Record v. Pa. R. Co.

Decision Date02 March 1909
Citation72 A. 62,76 N.J.L. 800
PartiesRECORD v. PENNSYLVANIA R. CO. et al.
CourtNew Jersey Supreme Court

(Syllabus by the Court.)

Error to Supreme Court.

Action by George L. Record against the Pennsylvania Railroad Company and the Lehigh Valley Railroad Company. From a judgment of the Supreme Court (67 Atl. 1040) affirming a judgment of the trial court for plaintiff, defendants bring error. Affirmed.

Collins & Corbin, for plaintiff in error Lehigh Valley R. Co. Vredenburgh, Wall & Carey, for plaintiff in error Pennsylvania R. Co. Merritt Lane, for defendant in error.

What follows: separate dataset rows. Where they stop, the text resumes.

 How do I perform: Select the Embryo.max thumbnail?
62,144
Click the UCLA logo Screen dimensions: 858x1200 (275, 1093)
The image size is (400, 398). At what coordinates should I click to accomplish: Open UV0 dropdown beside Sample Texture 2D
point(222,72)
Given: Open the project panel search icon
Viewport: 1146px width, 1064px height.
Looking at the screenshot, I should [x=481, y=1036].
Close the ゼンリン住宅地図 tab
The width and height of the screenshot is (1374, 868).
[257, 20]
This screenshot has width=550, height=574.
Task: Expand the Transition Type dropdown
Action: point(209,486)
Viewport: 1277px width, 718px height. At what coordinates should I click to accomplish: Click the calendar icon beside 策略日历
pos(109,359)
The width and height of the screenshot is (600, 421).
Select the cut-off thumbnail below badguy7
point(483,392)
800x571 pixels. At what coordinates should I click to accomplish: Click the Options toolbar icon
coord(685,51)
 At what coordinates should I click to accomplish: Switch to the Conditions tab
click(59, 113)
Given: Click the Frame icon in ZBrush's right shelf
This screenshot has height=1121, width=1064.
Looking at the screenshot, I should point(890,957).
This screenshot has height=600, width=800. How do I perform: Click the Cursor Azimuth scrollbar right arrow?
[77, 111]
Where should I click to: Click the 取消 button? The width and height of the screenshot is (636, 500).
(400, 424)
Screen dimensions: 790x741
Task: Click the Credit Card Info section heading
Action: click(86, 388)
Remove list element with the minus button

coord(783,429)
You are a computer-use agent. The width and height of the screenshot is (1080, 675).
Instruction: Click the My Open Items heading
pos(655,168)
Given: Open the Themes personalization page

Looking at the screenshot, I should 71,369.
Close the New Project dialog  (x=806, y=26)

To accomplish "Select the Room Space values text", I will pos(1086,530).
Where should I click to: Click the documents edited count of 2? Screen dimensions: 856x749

VREDENBURGH, J. The plaintiff sued to obtain compensatory damages for injuries to his person and property received while he was traveling in his automobile at night in the public streets of the city of Newark. His injuries resulted from a collision with safety gates in the actual possession and charge of the defendants, which had been erected by them over a public highway that crossed their railroad tracks at the place of the collision. The particular nature of the negligence claimed against the defendants and shown by the evidence consisted in their failure to put lights, after dark, upon the gates lowered at the crossing, as they had theretofore lighted them, and the absence of which led the plaintiff to believe, as he insists, that the crossing was unobstructed by the gates, and hence his collision with them.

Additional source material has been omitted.